**EXERCISE DATA:**
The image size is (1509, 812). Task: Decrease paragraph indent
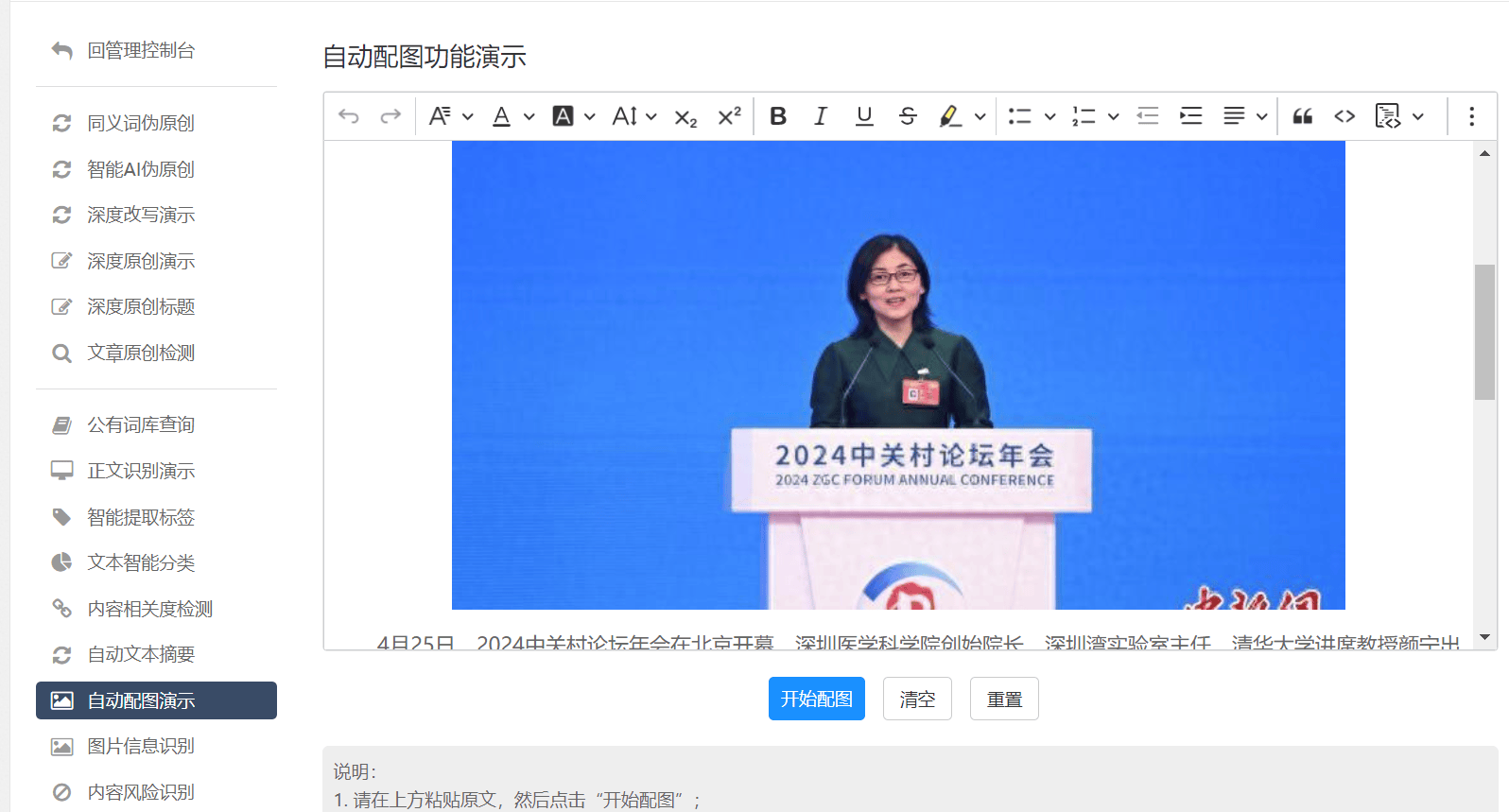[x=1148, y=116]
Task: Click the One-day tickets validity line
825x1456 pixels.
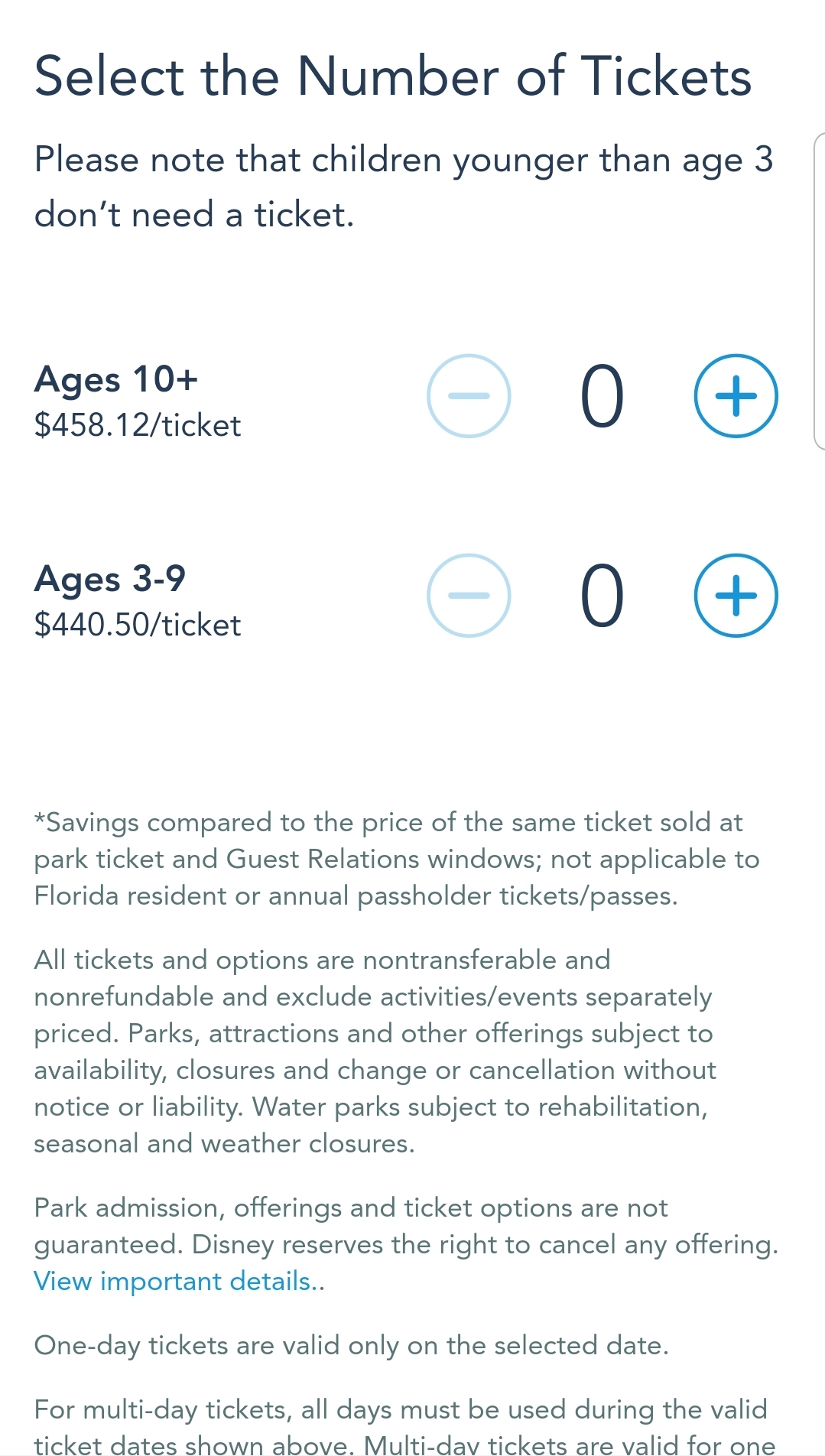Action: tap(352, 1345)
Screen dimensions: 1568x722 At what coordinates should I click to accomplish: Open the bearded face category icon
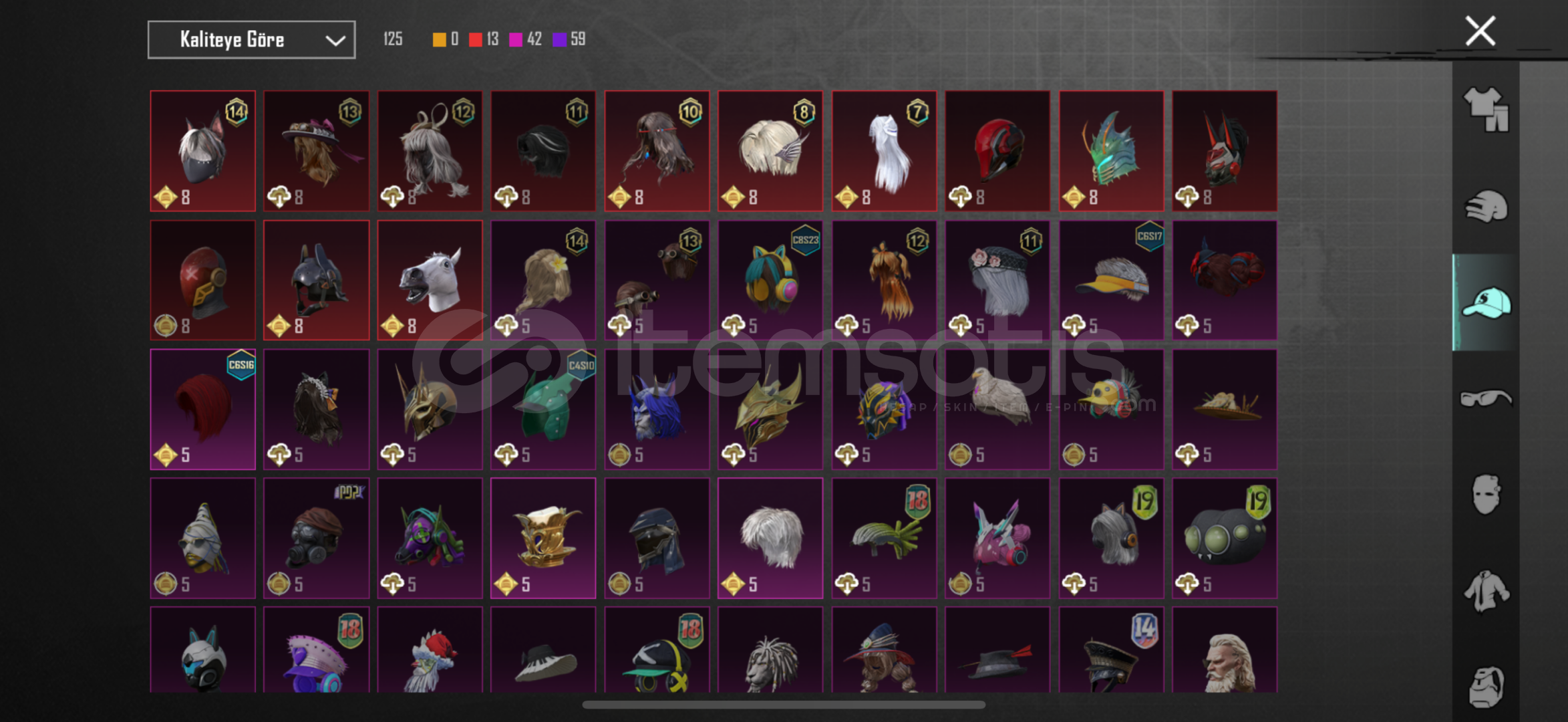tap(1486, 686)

**EXERCISE DESCRIPTION:**
All lines from the one containing "Screen dimensions: 1568x722" through the final line of the entries above are to be copied exactly; the pictures are not.

**SOLUTION FOR THIS TASK:**
Screen dimensions: 1568x722 At what coordinates should I click to accomplish: Open the bearded face category icon
tap(1486, 686)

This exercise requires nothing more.